Pero el pajarito era caprichoso. Iba y venía sin avisar, impredecible, antojadizo. Llegaba de manera inadvertida, regalaba unos minutos de su canto y se marchaba.
Los ciudadanos querían y apreciaban al pajarito, pero no supieron contentarse lo que les donaba; quisieron disponer de él a voluntad y arrancarle su secreto. Muchos pretendían no sólo escucharlo, sino también cogerlo para sobarlo y mesarle las plumas. Otros trataban de pesarlo y medirlo, estudiar la disposición de su anatomía, incluso diseccionarlo para fabricar réplicas en serie; otros aún enjaularlo y obligarle a cantar. El pajarito, sin embargo, siempre se escapaba y nunca se dejaba prender. Hasta que un buen día, irritado por toda aquella gente impertinente y necia, desapareció de la ciudad.

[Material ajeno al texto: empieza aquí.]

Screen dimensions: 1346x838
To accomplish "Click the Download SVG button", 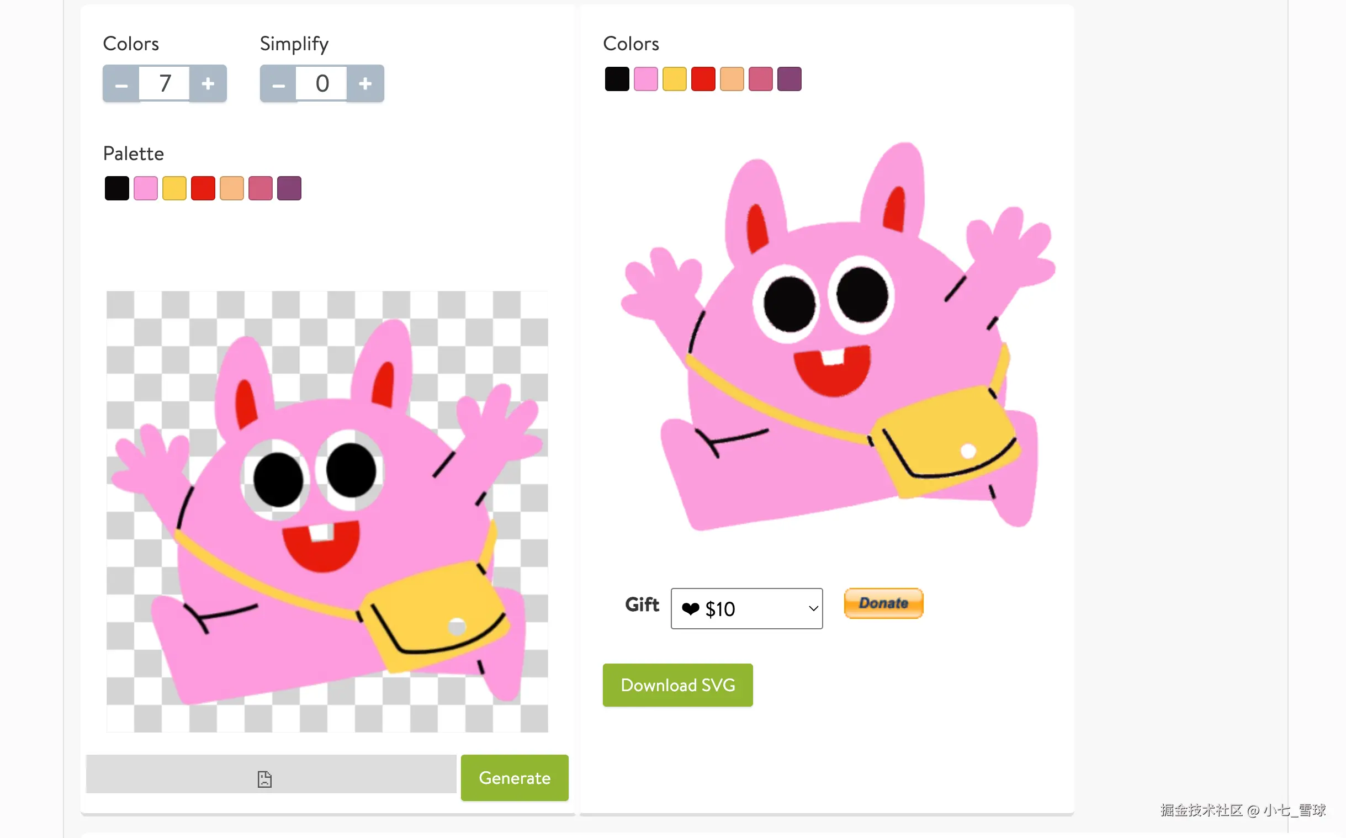I will (678, 685).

Y entonces llegó el Pajarraco. También cantaba. Mas era un canto desagradable en grado sumo; como el del pajarito, llegaba a lo más profundo, pero sólo porque parecía retorcer las vísceras. Los desafortunados que tuvieran una visita suya, y visitaba a menudo, maldecían cada minuto de ella. Era una sola cosa oír su reclamo detestable y sentirse desgraciado. Un manto negro de tristeza y la angustia descendió sobre la ciudad, como gotas de amargura destiladas por un cielo que se había vuelto de plomo.

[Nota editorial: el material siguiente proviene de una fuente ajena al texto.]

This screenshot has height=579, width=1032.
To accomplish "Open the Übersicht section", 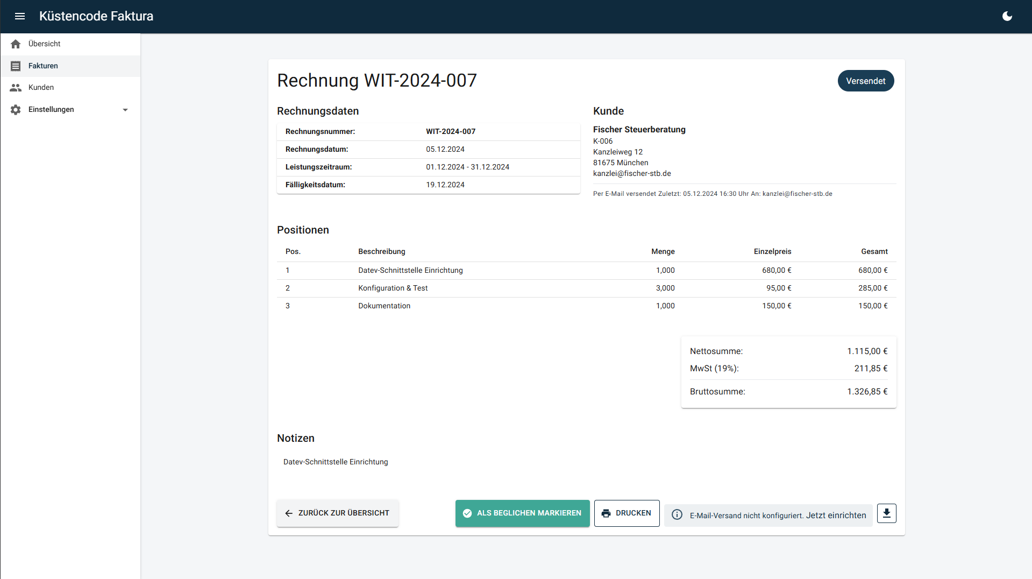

También el pajarraco era impredecible y caprichoso. Cuando menos se le esperaba aparecía para estropear cualquier instante de dicha, cualquier celebración, cualquier alegría. Salía con graznido abominable de entre las sábanas de los amantes en los momentos de intimidad, salía de los armarios y de las pantallas de los ordenadores; aparecía detrás de una esquina o surgía de la nada. Un momento antes no estaba y de repente, un chillido anunciaba su nefasta presencia.
A diferencia del pajarito, el pajarraco se dejaba prender sin oponer resistencia. Los mejores investigadores lo capturaron y lo analizaron. Midieron todo lo medible, lo diseccionaron, lo mataron mil veces, lo trocearon y lo aplastaron, lo electrocutaron y lo envenenaron con productos químicos. Usaron todas las armas de la ciencia para destruir al pajarraco o, al menos, para tenerlo lejos y expulsarle de la ciudad.

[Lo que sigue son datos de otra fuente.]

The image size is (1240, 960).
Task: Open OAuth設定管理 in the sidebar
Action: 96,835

Pero el pajarraco siempre volvía, después de mil veces muerto y tras haberse demostrado, más allá de toda duda, que no podía volver. En ello mostraba, además, inusual perversidad y mala baba: en efecto, después de cada intento por acabar con él, el pajarraco esperaba hasta que los hombres empezaran a sentirse tranquilos, creyendo que habían tenido éxito, para luego volver en el momento más inoportuno. Nadie entendía cómo el odioso ser moría y renacía una y otra vez, cómo siempre volvía después de haber sido expulsado para siempre.
En un esfuerzo supremo, los mayores expertos de la ciudad lo expulsaron con una gran máquina de mil antenas que costó grandes sacrificios, demostrando luego matemáticamente que nunca más volvería. Y efectivamente desapareció durante unas semanas. Los hombres se atrevieron, tímidamente, a creer que se habían librado de él y organizaron un fastuoso banquete público para celebrarlo. Pero justo cuando iba a iniciarse la gran comilona liberadora, el pajarraco salió inopinadamente del interior de un gran pavo relleno, picoteando con saña en la cabeza a los expertos reunidos alrededor del pavo, mientras su canto execrable perforaba los oídos y las mentes. Arruinada la fiesta, los puños de todos alzados en un gesto de rabia e impotencia, el pajarraco se marchó con un larguísimo y estridente graznido, no sin antes depositar con gran puntería un excremento en el corazón de la máquina y hacer un gran corte de mangas con las alas.
El pajarito no volvió jamás a la ciudad. Pero el pajarraco se quedó para siempre.